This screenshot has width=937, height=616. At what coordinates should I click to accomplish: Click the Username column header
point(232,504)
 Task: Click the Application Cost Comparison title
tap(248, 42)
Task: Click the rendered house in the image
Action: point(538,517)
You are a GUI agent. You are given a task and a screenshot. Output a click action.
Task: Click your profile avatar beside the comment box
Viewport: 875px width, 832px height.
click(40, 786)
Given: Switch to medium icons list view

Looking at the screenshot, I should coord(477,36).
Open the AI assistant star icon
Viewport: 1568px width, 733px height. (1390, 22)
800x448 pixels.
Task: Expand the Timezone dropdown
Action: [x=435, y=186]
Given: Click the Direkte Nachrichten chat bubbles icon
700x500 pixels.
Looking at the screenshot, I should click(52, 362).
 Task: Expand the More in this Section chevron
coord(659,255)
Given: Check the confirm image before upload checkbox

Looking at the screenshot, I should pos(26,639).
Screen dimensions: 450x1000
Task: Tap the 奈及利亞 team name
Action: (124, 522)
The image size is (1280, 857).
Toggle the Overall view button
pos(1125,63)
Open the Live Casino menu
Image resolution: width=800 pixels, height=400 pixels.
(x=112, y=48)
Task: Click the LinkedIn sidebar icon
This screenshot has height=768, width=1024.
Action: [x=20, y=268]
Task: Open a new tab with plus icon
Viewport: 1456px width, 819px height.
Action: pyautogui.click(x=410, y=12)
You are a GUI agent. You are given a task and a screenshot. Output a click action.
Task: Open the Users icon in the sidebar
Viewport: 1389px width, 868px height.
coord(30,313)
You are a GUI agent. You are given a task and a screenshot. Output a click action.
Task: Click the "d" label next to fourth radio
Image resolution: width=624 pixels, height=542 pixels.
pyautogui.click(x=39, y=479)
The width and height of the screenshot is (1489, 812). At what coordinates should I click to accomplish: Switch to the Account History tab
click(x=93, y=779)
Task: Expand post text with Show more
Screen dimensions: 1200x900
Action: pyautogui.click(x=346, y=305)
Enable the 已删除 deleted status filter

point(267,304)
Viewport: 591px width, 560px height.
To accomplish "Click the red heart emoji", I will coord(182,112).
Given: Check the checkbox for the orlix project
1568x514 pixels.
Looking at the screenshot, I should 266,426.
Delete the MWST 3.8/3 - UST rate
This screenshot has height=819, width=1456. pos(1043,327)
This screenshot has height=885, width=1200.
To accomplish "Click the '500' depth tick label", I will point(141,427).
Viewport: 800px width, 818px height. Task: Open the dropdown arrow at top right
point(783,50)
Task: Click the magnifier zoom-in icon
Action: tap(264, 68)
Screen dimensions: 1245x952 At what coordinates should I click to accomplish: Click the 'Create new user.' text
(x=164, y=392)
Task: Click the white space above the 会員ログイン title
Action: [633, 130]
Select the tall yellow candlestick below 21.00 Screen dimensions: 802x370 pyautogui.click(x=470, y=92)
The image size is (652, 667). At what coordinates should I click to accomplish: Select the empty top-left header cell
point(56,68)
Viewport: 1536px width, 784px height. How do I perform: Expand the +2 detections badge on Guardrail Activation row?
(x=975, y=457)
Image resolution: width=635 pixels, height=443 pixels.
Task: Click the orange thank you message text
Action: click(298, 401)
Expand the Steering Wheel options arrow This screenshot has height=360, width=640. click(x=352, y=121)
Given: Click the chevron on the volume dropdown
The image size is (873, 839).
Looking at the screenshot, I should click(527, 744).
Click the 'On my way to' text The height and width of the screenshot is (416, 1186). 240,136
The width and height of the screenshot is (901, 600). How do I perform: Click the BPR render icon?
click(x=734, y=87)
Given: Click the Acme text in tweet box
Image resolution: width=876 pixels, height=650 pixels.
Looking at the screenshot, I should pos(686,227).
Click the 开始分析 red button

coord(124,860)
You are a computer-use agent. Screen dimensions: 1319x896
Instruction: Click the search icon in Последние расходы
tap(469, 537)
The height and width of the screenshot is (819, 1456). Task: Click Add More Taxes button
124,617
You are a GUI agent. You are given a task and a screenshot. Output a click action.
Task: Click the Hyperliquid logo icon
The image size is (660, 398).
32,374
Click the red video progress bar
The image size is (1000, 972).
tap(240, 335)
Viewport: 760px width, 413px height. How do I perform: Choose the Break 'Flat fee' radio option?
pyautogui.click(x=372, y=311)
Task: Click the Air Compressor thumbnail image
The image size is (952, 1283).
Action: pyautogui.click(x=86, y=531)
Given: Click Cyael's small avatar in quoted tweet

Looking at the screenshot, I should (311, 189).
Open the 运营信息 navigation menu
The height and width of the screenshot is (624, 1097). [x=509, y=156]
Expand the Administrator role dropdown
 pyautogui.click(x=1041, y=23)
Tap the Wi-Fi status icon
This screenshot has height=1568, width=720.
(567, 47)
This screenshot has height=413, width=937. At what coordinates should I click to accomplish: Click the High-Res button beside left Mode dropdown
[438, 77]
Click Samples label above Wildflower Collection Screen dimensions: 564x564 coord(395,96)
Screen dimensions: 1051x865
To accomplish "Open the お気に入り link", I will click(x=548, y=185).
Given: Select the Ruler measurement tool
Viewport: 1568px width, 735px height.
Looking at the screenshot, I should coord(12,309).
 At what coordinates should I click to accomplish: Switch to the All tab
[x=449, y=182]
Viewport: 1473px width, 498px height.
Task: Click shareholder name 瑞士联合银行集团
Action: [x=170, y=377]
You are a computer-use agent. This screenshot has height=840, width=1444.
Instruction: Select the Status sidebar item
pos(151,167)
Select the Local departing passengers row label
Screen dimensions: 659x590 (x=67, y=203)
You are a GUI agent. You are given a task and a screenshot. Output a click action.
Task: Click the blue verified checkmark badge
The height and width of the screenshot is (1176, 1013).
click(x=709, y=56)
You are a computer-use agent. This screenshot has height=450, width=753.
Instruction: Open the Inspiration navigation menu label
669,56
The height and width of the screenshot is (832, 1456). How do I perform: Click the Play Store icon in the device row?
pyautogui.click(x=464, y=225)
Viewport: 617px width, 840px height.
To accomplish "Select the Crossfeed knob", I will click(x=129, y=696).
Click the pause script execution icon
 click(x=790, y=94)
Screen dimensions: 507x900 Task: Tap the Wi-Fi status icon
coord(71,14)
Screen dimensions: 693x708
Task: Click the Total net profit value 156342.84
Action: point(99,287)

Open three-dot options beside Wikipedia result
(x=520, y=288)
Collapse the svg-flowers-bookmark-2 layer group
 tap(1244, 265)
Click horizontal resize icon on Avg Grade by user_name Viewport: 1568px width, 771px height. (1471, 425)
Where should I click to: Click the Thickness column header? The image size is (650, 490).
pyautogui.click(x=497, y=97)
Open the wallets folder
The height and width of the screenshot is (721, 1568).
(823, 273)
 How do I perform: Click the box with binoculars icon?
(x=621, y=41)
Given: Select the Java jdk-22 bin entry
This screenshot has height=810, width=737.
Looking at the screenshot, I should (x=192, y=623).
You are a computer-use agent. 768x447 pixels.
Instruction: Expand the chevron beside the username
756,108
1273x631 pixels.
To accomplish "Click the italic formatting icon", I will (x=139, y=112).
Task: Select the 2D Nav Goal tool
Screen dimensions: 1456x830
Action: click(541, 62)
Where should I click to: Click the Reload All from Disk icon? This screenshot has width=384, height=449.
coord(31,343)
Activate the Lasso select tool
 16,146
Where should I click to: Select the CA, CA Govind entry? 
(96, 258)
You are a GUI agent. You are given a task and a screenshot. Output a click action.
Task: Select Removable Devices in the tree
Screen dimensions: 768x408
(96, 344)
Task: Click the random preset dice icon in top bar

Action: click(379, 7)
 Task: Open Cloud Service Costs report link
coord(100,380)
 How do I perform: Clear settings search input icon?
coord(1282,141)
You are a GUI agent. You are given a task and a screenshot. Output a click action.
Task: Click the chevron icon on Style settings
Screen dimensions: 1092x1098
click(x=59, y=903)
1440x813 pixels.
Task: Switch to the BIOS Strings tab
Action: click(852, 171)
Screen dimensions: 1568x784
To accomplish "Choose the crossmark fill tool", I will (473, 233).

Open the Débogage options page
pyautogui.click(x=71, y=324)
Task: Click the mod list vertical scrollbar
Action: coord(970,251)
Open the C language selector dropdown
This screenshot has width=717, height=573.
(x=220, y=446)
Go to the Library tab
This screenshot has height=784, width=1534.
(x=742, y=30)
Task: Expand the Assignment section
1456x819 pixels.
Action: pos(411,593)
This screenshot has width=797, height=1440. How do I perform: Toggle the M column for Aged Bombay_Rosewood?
---
THE TASK - Rewrite the material from the line with "Task: Select the 2D Nav Goal tool" through the end of the material as a JSON list of strings, with one string per line and blank lines omitted.

RESPONSE TO THE TASK -
[
  "Task: Select the 2D Nav Goal tool",
  "Screen dimensions: 1456x830",
  "Action: click(541, 62)",
  "Where should I click to: Click the Reload All from Disk icon? This screenshot has width=384, height=449.",
  "coord(31,343)",
  "Activate the Lasso select tool",
  " 16,146",
  "Where should I click to: Select the CA, CA Govind entry? ",
  "(96, 258)",
  "You are a GUI agent. You are given a task and a screenshot. Output a click action.",
  "Task: Select Removable Devices in the tree",
  "Screen dimensions: 768x408",
  "(96, 344)",
  "Task: Click the random preset dice icon in top bar",
  "Action: click(379, 7)",
  " Task: Open Cloud Service Costs report link",
  "coord(100,380)",
  " How do I perform: Clear settings search input icon?",
  "coord(1282,141)",
  "You are a GUI agent. You are given a task and a screenshot. Output a click action.",
  "Task: Click the chevron icon on Style settings",
  "Screen dimensions: 1092x1098",
  "click(x=59, y=903)",
  "1440x813 pixels.",
  "Task: Switch to the BIOS Strings tab",
  "Action: click(852, 171)",
  "Screen dimensions: 1568x784",
  "To accomplish \"Choose the crossmark fill tool\", I will (473, 233).",
  "Open the Débogage options page",
  "pyautogui.click(x=71, y=324)",
  "Task: Click the mod list vertical scrollbar",
  "Action: coord(970,251)",
  "Open the C language selector dropdown",
  "This screenshot has width=717, height=573.",
  "(x=220, y=446)",
  "Go to the Library tab",
  "This screenshot has height=784, width=1534.",
  "(x=742, y=30)",
  "Task: Expand the Assignment section",
  "1456x819 pixels.",
  "Action: pos(411,593)",
  "This screenshot has width=797, height=1440. How do I perform: Toggle the M column for Aged Bombay_Rosewood?"
]